The lean old Dragonfly in their midst turned and gave her a wry smile. He was actually holding one of the vile creatures in his hands, a thought that made Tynisa’s skin crawl. ‘Forgive me,’ she heard him say, over the racket. ‘I had forgotten how my little pets are an acquired taste. My family has always bred these little singers, and since the war I have begun to devote more of my time to our old fancy here.’ With infinite care he replaced his charge in one of the boxes and closed the grill, whereupon the little creature began yammering and twitching like all the others.

‘You are Prince-Major Lowre Cean?’ Tynisa began uncertainly.
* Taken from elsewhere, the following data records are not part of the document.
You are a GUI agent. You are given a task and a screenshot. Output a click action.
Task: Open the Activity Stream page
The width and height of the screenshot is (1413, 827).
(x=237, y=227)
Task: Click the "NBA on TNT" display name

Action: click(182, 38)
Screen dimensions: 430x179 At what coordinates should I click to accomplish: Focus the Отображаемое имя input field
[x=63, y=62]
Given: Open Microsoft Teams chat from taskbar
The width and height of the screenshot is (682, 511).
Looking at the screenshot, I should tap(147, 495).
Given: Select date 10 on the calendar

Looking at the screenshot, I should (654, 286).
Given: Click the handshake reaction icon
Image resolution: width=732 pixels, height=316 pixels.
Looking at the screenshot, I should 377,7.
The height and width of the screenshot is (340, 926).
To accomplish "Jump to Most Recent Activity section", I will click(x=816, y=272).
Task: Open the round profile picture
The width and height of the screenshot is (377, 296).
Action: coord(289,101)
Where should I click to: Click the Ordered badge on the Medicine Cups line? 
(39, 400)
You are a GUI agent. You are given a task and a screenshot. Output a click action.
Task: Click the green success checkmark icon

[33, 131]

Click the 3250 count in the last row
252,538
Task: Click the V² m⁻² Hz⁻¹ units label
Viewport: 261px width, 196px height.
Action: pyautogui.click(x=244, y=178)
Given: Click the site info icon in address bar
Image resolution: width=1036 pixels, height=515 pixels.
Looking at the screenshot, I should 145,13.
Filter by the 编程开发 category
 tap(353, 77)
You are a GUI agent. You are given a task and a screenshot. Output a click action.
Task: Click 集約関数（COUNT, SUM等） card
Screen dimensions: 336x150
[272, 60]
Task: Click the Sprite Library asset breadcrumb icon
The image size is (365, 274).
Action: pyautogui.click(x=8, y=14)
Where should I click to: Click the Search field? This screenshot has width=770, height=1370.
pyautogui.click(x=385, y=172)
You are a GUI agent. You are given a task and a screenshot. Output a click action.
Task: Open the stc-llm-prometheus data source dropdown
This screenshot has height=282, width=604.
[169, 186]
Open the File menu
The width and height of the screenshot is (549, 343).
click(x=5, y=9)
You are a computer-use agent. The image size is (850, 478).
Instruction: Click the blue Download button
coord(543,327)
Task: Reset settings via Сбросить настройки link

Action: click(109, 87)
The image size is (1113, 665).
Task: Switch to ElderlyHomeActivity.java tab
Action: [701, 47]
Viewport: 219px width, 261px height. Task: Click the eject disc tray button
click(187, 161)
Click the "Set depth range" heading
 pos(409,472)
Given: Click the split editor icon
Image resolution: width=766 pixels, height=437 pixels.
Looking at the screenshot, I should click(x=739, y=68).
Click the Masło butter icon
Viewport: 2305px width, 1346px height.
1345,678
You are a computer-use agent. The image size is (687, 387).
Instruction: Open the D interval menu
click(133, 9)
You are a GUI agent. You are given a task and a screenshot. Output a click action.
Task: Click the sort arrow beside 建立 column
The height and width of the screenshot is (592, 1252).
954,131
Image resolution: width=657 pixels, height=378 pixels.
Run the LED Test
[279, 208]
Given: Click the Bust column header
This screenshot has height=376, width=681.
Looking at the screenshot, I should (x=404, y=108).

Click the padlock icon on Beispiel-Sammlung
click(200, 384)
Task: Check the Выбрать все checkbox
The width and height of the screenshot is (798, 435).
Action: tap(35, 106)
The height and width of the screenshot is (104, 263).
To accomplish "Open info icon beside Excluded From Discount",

She had seen Felipe Shah eventually behaving like a prince, and Salma’s mother most certainly like a particularly arch princess. This man was not conforming to her expectations.

‘That is the curse I bear,’ he confirmed, washing his hands before removing his smock. Beneath it he wore a plain, pale robe, something even a servant would look drab in. ‘And you are the Lowlander? Fascinating.’

‘Please, master, why did you send for me?’ she asked. ‘How did you even know about me?’

‘Why magic, of course. Your coming was foretold centuries ago.’

She goggled at him in astonishment, and it was only after he had stepped out of the menagerie that she saw how a mischievous twinkle had entered his tired eyes.